Totally agree. It’s great that the Linux desktop experience has come as far as it has, but it still suffers from compromises as a result of being general purpose at best and server oriented at worst. Haiku can make technical decisions that make sense for a desktop OS without also negatively impacting other uses.
> We need an open-source operating system 100% focused on the desktop.
I agree. In my opinion though, Haiku's insistence on becoming just another platform to run your UNIX software stack on means it will probably never succeed at that goal.
In case you haven't noticed, a majority of people on Windows or macOS use software that was originally part of the "UNIX software stack" -- between SSH, bash, GCC, FFmpeg, etc. I am pretty sure you could find at least one piece of "originally UNIX" software that at least a majority of programmers using any given OS use.
Anyway, I think you miss the point of Haiku if you think it'll never get anywhere because of how much UNIX software runs on it. It's not here just to "be different from everyone else." The POSIX API makes a lot of sense; anyone going against it has to have a particularly good reason to do so. Even Apple doesn't, for the most part.
I've had this argument with you before and I'm not really interested in having it again. Suffice it to say that I have a different idea of what a personal computer should be than you or the parts of the Haiku community who are left.
I think macOS/Mac OS X was always known for fantastic Mac-specific software as opposed to just ports of user apps from, say, Linux — probably because Mac OS X was the successor to Mac OS 9.
So Mac OS X inherited one userbase that appreciated platform-specific software. Haiku doesn't really have anything to inherit like that so until people start making Haiku-specific software, that could be an issue for seeing great Haiku software rather than just ports.
In the beginning, there was also a good deal of people coming from NeXt and finally finding a target audience. Some of those applications fared even better, as they were basically Cocoa already, whereas some of the older Mac apps were more baroque, not supporting all the nice new features and having a more outdated look. So the "newcomers" served as important style guides. (Let's not even mention the backlash against further outliers like Java Swing apps or RealBasic)

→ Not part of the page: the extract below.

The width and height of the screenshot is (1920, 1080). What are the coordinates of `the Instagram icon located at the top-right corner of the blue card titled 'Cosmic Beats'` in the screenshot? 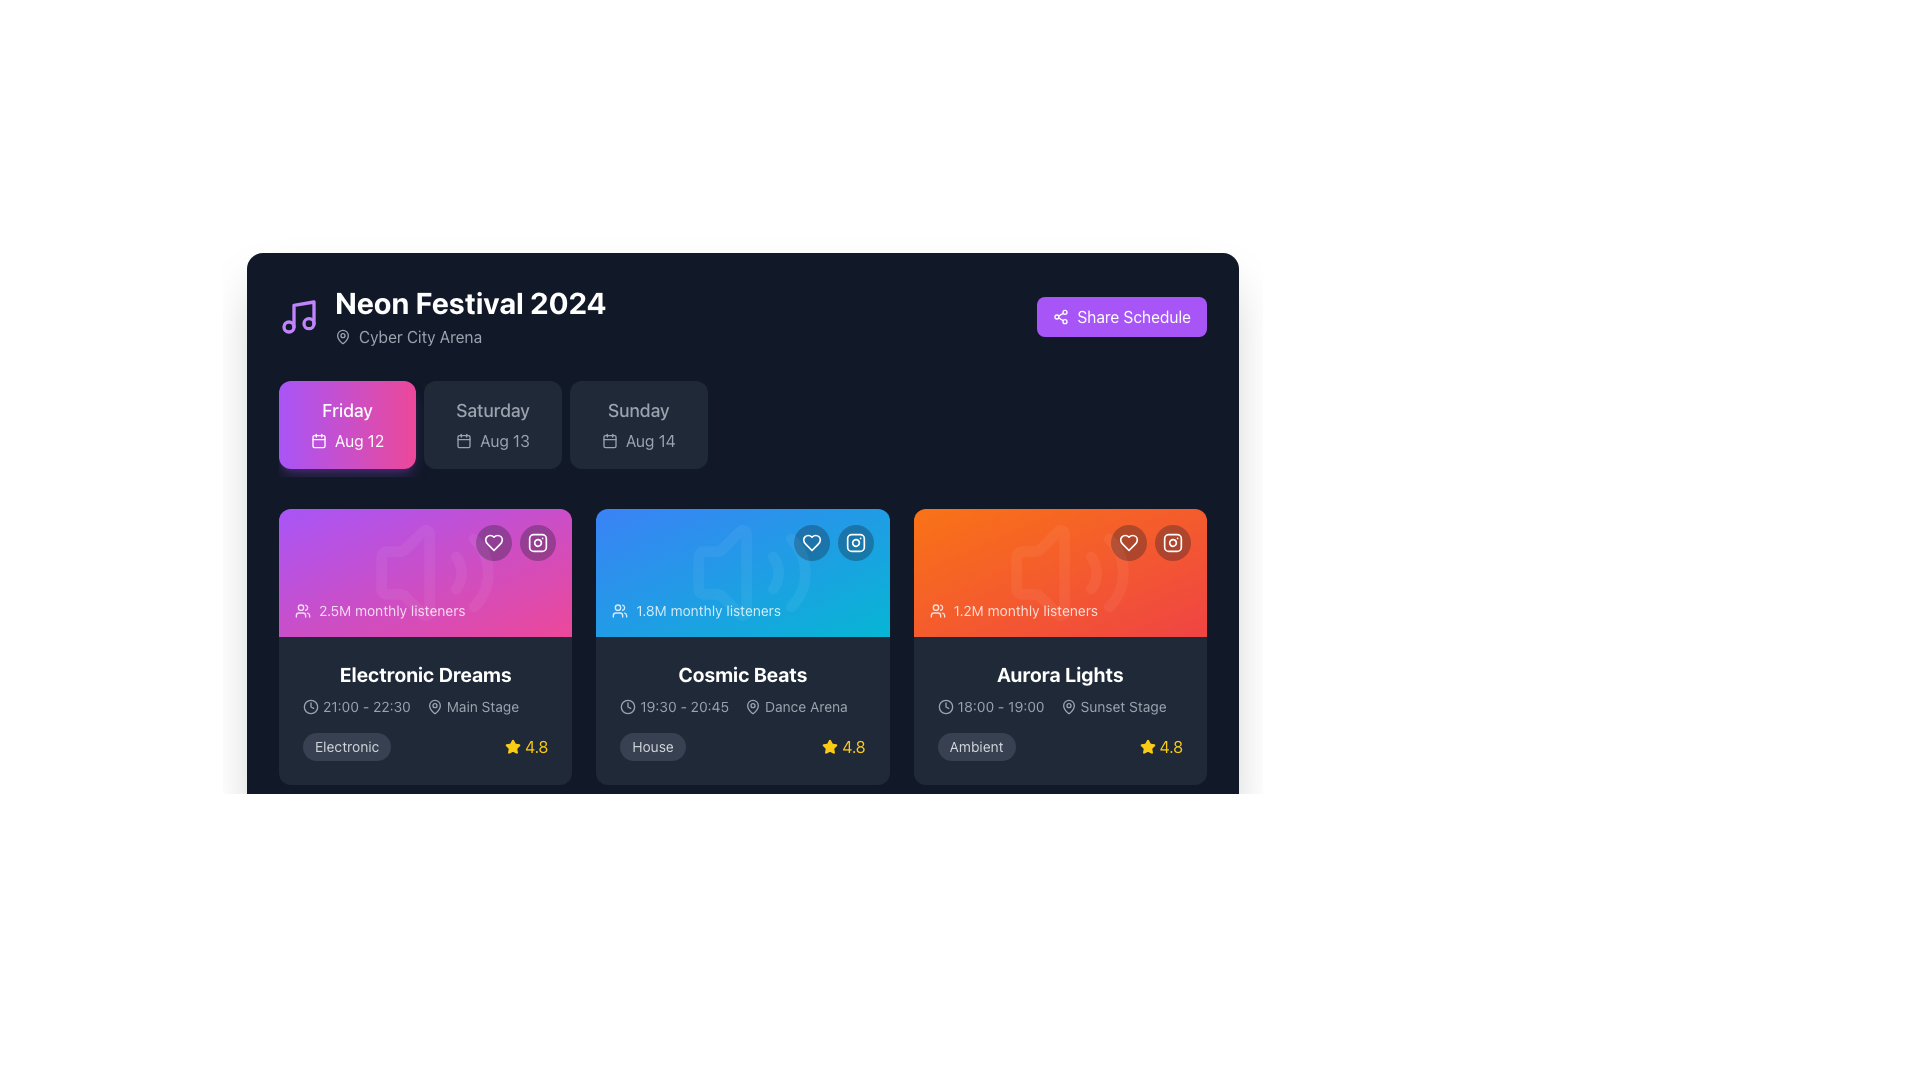 It's located at (855, 543).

For a while, the OS X app space was rather "pure". A minimalistic aesthethic, plenty of small opnionated productivity applications. Apple itself didn't wreck or disrupt it too much (looking at you, MS Office).
That's a great point. A lot of the best macOS software came from, and still come from, developers from the NeXTSTEP era. Some have faded a bit, but they're still there setting the benchmark.
Great stuff. We need an open-source operating system 100% focused on the desktop.